Os brinquedos plásticos baratos como se fossem os presentes verdadeiros dos homens sábios, anjos confundidos com as renas voando. A sujeira do estábulo sobreposta e confundida com a brancura da neve branca. E assim vai. Tudo isto se formou para dificultar o entendimento da verdadeira história do nascimento de Cristo. Uma confusão projetada por Satanás, o inimigo das almas dos homens.

Em Filipenses 2: 5-11 Paulo escreve:

Tende em vós o mesmo sentimento que houve também em Cristo Jesus, pois ele, subsistindo em forma de Deus, não julgou como usurpação o ser igual a Deus; antes, a si mesmo se esvaziou, assumindo a forma de servo, tornando-se em semelhança de homens; e, reconhecido em figura humana, a si mesmo se humilhou, tornando-se obediente até à morte e morte de cruz. Pelo que também Deus o exaltou sobremaneira e lhe deu o nome que está acima de todo nome, para que ao nome de Jesus se dobre todo joelho, nos céus, na terra e debaixo da terra, e toda língua confesse que Jesus Cristo é Senhor, para glória de Deus Pai.

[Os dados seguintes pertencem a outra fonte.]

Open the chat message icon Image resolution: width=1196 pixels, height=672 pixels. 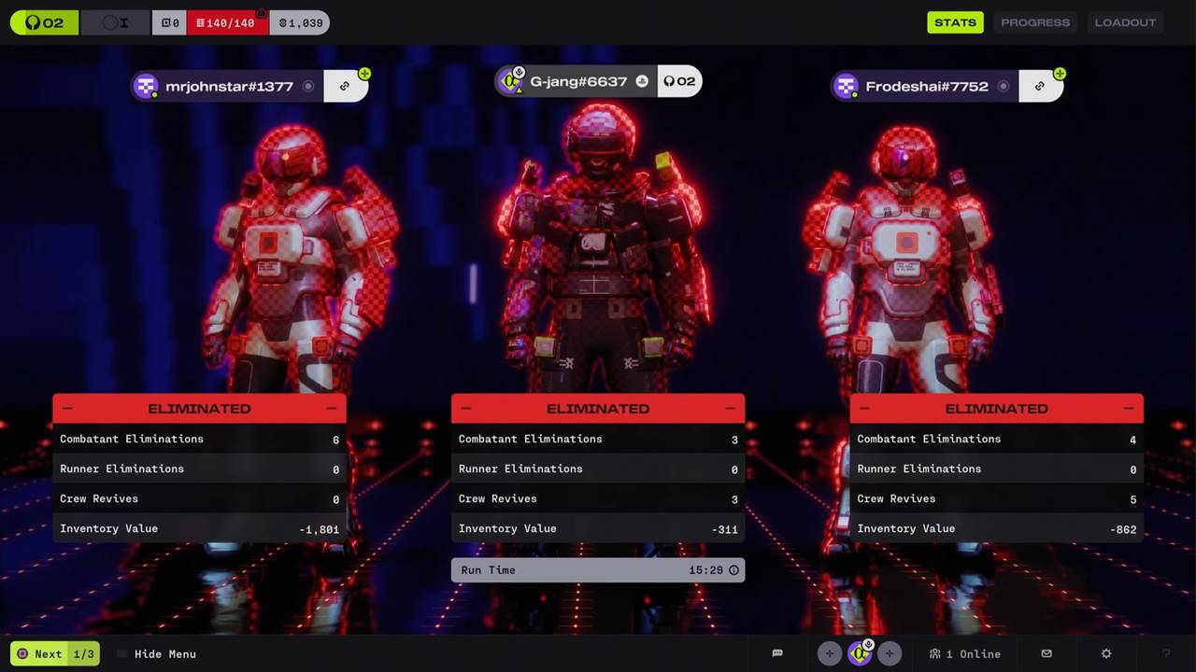coord(776,653)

Este texto é uma das joias puras do Novo Testamento. Sua beleza e profundidade estão além da compreensão humana. Só podemos entender com a ajuda do Espírito Santo.

Ele nos explica a condescendência do Filho de Deus de vir à Terra, morrer e, em seguida, retornar em exaltação à glória. Ele nos diz o que aconteceu do lado divino da história. E quero apenas dar-lhe cinco passos simples pelos quais podemos caminhar por esta tremenda parte da Escritura.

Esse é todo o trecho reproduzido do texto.